◆ Your instructions
Swap "Cancel" for "Close" in the data from the line containing "Screen dimensions: 941x1288" down to the line containing "[x=113, y=56]", and give those lines again with nothing else changed.

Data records
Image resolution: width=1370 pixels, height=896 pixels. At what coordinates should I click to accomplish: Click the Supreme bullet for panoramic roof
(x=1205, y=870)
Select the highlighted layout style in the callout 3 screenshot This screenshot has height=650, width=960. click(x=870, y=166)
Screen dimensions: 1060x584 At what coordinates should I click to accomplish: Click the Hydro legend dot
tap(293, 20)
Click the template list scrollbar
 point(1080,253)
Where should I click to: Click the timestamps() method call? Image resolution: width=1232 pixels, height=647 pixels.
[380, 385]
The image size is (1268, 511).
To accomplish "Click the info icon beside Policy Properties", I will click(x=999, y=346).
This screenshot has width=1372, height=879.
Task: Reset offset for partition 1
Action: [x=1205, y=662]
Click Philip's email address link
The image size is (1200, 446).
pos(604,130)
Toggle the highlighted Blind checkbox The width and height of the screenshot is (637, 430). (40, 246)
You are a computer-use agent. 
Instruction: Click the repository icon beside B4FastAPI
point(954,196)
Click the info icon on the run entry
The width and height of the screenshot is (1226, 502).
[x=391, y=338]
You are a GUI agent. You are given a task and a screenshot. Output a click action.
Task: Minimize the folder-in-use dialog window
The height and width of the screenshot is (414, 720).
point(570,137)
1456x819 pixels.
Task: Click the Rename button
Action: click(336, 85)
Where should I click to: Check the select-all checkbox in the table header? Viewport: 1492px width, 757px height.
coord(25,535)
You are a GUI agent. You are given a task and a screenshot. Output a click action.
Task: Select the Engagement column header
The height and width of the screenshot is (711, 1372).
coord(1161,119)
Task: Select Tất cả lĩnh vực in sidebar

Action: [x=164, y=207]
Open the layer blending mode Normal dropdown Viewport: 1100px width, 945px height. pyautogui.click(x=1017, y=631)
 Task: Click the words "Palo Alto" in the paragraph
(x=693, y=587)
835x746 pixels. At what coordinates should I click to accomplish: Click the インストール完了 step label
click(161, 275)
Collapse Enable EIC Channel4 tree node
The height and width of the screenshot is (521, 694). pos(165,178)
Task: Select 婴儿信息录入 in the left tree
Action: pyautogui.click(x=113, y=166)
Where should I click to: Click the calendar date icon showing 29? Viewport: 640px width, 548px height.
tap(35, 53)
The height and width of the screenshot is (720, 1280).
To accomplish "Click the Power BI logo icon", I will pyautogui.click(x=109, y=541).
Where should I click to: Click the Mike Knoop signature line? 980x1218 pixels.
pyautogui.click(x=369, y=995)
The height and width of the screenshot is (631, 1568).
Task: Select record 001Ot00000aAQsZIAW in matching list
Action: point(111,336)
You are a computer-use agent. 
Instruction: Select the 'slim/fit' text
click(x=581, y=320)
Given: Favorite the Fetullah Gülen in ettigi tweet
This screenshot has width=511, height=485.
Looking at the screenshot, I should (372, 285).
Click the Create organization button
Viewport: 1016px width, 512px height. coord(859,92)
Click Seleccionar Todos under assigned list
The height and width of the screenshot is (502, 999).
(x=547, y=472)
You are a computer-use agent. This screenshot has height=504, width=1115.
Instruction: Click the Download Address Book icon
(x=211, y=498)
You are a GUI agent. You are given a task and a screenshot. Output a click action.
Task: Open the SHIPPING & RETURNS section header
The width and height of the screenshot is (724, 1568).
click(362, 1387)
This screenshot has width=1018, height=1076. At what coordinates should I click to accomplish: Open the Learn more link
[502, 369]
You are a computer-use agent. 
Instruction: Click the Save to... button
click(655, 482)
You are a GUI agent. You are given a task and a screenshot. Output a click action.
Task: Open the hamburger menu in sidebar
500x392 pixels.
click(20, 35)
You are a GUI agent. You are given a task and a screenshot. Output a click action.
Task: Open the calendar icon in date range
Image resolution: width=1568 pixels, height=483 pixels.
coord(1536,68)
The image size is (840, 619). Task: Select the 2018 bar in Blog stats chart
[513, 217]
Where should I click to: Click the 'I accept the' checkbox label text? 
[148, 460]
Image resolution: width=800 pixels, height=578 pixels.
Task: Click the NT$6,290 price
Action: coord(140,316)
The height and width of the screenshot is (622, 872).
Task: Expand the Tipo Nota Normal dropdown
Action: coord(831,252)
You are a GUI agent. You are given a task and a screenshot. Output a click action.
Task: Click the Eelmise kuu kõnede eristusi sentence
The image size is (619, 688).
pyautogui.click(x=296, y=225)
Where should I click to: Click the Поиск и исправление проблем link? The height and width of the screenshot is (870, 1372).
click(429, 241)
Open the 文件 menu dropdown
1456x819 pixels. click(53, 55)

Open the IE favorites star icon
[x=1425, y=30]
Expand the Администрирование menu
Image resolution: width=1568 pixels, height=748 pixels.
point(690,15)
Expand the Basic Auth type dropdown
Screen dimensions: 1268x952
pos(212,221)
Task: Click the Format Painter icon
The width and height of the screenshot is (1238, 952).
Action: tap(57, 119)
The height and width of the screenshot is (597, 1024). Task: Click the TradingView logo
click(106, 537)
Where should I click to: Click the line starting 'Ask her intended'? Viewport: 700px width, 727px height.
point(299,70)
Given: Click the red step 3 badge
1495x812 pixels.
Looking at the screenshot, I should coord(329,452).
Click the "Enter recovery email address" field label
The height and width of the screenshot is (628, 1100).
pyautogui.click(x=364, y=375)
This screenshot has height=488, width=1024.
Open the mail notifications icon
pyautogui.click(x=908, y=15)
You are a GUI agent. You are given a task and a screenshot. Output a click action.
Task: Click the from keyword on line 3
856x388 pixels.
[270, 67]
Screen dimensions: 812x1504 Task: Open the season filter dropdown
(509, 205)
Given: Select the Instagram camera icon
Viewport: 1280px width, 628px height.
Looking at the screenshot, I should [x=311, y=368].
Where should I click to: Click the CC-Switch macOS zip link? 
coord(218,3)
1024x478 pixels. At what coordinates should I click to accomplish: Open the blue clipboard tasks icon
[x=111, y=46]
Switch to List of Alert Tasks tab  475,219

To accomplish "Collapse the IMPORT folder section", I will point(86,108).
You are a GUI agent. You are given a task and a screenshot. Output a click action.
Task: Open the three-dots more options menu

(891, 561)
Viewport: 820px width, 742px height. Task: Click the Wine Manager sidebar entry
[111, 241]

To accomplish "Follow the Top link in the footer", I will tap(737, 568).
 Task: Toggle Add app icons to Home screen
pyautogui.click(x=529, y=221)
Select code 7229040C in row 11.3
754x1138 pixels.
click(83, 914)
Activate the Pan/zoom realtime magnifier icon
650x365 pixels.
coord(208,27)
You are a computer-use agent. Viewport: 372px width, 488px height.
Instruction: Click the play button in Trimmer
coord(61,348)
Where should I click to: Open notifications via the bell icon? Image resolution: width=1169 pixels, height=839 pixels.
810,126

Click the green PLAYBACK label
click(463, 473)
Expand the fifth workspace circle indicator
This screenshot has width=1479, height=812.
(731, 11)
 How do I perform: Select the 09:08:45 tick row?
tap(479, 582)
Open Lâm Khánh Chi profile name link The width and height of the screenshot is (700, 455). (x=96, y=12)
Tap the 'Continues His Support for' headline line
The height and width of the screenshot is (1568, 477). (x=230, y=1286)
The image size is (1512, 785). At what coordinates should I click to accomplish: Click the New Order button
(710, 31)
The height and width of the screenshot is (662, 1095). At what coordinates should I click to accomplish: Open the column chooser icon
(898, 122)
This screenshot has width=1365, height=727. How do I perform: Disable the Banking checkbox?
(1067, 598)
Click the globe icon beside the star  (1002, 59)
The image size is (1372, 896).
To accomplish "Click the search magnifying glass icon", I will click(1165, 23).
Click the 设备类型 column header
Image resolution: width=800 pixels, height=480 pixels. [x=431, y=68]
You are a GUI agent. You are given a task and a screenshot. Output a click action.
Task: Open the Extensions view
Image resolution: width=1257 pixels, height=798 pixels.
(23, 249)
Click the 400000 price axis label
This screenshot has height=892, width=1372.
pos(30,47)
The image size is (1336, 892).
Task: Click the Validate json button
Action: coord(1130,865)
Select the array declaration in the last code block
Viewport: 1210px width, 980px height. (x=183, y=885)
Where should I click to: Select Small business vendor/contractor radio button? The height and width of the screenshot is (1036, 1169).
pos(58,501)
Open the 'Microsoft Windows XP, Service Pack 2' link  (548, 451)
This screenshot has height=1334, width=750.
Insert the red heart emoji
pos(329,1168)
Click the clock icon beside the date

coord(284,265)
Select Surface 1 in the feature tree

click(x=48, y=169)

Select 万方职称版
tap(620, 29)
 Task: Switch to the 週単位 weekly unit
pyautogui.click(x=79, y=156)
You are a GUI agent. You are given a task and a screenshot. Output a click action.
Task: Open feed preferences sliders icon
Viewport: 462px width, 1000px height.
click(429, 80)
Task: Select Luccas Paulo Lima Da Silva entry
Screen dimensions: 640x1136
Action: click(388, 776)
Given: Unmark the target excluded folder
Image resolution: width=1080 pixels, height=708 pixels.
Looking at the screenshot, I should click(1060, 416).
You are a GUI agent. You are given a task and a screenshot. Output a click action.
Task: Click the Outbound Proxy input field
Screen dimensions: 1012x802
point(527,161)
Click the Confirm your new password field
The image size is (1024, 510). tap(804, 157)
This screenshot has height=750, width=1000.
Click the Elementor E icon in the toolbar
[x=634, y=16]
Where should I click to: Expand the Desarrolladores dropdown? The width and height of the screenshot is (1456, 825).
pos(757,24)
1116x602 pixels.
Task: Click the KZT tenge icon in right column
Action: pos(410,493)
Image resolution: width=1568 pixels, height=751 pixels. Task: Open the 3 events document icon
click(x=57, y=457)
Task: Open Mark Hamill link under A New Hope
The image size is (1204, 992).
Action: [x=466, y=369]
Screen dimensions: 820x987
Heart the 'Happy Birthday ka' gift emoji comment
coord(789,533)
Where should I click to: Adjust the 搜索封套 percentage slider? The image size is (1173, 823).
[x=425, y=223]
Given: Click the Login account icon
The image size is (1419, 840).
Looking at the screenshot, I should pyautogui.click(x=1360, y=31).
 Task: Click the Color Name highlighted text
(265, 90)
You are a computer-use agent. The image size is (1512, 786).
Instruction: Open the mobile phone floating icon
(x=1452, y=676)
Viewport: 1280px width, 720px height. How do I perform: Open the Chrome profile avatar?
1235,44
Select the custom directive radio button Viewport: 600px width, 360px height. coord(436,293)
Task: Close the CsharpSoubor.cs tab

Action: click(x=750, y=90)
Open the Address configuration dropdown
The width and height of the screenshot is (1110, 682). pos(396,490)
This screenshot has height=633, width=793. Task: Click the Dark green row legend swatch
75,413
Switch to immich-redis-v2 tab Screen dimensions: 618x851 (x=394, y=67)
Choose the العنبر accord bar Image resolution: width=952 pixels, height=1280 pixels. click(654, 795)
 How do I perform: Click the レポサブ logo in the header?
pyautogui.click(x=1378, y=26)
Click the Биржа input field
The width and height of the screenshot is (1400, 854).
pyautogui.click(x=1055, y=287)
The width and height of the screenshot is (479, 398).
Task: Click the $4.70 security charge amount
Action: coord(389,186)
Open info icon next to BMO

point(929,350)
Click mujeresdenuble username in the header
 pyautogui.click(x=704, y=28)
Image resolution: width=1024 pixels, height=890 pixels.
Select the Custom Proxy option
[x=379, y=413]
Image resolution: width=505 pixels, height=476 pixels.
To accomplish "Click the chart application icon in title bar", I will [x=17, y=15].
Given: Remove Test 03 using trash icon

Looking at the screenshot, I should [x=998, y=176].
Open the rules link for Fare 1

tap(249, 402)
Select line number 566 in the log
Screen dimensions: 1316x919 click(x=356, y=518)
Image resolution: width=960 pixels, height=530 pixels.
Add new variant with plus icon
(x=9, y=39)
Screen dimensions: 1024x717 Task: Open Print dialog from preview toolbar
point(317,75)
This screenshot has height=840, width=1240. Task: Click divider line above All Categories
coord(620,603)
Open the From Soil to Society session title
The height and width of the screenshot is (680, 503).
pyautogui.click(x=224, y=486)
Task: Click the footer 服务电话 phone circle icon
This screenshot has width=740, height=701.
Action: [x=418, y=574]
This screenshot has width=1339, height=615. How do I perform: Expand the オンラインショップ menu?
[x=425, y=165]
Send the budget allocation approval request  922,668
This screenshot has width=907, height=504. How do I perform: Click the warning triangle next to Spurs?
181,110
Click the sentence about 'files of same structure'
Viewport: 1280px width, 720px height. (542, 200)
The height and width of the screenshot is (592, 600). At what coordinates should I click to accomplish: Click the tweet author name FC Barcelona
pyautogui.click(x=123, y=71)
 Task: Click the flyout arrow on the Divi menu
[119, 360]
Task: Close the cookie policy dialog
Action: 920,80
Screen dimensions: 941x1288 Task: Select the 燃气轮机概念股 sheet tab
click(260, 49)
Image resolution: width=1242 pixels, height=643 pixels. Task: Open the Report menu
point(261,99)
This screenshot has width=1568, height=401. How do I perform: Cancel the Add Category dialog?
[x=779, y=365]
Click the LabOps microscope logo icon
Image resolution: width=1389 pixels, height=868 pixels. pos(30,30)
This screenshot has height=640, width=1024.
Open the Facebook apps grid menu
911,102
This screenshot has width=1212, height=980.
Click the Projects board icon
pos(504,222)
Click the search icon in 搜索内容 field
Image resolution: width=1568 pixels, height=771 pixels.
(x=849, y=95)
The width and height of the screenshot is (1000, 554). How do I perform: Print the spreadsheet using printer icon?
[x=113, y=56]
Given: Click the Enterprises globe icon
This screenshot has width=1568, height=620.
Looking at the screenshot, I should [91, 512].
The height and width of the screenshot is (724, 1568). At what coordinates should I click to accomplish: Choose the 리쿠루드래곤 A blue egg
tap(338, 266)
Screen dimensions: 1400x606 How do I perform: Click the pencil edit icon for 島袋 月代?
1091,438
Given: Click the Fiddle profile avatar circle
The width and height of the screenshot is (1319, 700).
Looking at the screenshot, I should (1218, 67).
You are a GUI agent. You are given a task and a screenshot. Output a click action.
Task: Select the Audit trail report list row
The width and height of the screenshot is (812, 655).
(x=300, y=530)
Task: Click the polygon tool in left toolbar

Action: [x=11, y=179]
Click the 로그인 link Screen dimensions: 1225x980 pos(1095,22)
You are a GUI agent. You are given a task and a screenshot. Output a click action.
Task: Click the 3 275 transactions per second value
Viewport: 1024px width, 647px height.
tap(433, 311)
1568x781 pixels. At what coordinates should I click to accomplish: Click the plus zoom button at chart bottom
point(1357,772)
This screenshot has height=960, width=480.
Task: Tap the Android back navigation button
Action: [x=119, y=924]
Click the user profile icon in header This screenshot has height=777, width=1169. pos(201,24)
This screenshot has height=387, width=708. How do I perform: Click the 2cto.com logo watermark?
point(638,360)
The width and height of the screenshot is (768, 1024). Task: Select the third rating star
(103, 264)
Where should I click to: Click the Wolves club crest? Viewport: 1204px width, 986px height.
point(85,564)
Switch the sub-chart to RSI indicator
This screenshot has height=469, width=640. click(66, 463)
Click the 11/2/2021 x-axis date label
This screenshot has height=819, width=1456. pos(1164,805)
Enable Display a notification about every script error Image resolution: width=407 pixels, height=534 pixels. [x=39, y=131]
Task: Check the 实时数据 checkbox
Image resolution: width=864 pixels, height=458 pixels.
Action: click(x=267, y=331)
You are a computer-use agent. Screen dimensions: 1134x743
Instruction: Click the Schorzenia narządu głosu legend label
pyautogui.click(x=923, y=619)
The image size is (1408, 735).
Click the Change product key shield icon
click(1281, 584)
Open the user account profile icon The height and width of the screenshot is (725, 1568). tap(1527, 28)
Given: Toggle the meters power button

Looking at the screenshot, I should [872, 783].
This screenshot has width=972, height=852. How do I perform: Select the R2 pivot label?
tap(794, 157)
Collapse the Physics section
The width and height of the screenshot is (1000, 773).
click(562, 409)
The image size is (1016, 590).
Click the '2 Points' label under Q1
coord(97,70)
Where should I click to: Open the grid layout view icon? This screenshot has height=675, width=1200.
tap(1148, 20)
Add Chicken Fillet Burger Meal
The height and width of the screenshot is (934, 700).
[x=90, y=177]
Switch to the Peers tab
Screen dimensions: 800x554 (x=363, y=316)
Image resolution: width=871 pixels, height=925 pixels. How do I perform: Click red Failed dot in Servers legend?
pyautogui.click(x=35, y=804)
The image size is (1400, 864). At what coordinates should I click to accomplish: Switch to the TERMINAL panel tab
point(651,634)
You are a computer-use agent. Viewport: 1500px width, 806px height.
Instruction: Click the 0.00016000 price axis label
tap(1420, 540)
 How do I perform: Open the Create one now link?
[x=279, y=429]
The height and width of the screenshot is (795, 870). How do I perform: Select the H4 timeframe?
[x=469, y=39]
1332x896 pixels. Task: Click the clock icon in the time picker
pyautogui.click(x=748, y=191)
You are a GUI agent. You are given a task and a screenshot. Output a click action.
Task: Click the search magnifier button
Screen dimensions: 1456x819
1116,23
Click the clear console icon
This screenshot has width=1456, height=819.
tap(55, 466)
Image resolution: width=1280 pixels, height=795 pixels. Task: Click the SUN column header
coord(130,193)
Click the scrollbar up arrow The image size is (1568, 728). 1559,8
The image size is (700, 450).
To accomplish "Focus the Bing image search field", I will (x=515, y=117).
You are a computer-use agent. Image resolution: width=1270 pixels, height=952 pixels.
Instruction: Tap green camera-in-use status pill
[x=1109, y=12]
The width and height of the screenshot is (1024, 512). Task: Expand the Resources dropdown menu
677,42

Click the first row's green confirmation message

◆ Full answer
Screen dimensions: 941x1288 Task: Select the 燃气轮机概念股 sheet tab
click(260, 49)
Image resolution: width=1242 pixels, height=643 pixels. Task: Open the Report menu
point(261,99)
This screenshot has width=1568, height=401. How do I perform: Close the Add Category dialog?
[x=779, y=365]
Click the LabOps microscope logo icon
Image resolution: width=1389 pixels, height=868 pixels. pos(30,30)
This screenshot has height=640, width=1024.
Open the Facebook apps grid menu
911,102
This screenshot has width=1212, height=980.
Click the Projects board icon
pos(504,222)
Click the search icon in 搜索内容 field
Image resolution: width=1568 pixels, height=771 pixels.
(x=849, y=95)
The width and height of the screenshot is (1000, 554). How do I perform: Print the spreadsheet using printer icon?
[x=113, y=56]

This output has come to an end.